Some implementations probably reserve a small buffer before any allocation takes place for the stringstream. Many implementations of std::string do this.
Another option might be (untested!)
std::string str;
str.reserve(50);
std::stringstream sstr(str);
You might find some more ideas in this gamedev thread.
edit:
Mucking around with the stringstream's rdbuf might also be a solution. This approach is probably Very Easy To Get Wrong though, so please be sure it's absolutely necessary. Definitely not elegant or concise.

Although "mucking around with the stringstream's rdbuf...is probably Very Easy To Get Wrong", I went ahead and hacked together a proof-of-concept anyway for fun, as it has always bugged me that there is no easy way to reserve storage for stringstream. Again, as #luke said, you are probably better off optimizing what your profiler tells you needs optimizing, so this is just to address "What if I want to do it anyway?".

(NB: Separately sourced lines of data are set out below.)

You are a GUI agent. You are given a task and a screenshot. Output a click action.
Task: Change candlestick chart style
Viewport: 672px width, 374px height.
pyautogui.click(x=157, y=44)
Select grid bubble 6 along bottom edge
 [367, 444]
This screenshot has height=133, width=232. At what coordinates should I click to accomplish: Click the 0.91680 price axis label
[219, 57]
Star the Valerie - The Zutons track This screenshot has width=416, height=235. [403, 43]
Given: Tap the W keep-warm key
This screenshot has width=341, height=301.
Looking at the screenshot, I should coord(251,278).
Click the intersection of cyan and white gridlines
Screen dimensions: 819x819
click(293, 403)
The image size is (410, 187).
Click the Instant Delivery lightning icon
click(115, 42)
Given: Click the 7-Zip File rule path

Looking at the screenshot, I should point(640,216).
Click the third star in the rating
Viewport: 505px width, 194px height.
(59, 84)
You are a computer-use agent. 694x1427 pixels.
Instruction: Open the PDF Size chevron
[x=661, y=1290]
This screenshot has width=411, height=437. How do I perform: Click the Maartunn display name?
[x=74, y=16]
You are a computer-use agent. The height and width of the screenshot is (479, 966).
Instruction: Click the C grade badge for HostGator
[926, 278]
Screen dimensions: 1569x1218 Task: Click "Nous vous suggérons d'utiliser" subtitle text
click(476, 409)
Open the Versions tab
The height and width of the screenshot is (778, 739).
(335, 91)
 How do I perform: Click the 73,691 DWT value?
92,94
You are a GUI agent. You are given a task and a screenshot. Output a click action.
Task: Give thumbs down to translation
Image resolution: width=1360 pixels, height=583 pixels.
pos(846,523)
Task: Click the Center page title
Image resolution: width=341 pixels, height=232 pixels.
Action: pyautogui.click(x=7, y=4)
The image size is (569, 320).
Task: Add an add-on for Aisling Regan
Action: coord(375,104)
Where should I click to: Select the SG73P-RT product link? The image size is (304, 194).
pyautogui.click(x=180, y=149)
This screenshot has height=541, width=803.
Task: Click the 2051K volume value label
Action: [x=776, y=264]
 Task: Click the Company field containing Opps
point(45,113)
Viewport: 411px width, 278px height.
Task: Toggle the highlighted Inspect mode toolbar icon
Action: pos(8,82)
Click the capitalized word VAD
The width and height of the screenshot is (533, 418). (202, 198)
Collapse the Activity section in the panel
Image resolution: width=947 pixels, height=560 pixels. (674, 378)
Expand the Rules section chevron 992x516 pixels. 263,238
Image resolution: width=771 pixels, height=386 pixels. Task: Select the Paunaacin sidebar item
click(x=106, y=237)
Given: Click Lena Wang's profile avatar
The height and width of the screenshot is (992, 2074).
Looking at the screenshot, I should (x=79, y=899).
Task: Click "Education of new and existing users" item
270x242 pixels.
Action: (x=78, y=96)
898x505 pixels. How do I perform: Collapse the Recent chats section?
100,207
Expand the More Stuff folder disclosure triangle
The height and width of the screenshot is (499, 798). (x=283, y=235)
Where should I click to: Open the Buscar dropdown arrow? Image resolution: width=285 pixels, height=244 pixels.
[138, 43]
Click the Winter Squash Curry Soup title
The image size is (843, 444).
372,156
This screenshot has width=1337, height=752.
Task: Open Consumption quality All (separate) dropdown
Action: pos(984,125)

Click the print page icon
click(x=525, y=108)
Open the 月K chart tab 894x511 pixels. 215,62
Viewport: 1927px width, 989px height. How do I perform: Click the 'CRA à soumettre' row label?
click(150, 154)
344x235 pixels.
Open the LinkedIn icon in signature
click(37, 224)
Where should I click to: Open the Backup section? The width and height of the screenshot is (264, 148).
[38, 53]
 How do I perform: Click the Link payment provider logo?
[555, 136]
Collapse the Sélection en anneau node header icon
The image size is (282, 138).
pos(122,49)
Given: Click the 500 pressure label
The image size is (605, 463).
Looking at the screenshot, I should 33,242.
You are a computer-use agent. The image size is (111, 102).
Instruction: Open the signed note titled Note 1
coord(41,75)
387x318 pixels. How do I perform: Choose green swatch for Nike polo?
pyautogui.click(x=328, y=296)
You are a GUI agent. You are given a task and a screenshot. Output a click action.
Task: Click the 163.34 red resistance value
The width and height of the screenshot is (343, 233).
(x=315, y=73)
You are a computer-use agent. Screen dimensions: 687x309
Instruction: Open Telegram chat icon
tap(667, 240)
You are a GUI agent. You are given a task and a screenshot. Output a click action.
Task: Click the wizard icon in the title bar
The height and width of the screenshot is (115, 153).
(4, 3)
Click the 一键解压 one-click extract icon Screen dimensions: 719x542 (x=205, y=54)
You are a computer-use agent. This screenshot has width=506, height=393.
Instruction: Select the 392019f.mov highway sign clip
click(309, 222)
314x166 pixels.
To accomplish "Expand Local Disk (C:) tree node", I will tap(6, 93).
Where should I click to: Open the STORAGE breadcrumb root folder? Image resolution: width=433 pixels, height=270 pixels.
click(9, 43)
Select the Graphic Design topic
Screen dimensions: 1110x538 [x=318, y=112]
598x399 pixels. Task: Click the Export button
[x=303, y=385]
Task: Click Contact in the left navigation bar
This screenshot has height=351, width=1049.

Instead of mucking around with stringstream's rdbuf, I made my own, which does pretty much the same thing. It implements only the minimum, and uses a string as a buffer. Don't ask me why I called it a VECTOR_output_stream. This is just a quickly-hacked-together thing.
constexpr auto preallocated_size = 256;
auto stream = vector_output_stream(preallocated_size);
stream << "My parrot ate " << 3 << " cookies.";
cout << stream.str() << endl;

The Bad
This is an old question, but even as of C++1z/C++2a in Visual Studio 2019, stringstream has no ideal way of reserving a buffer.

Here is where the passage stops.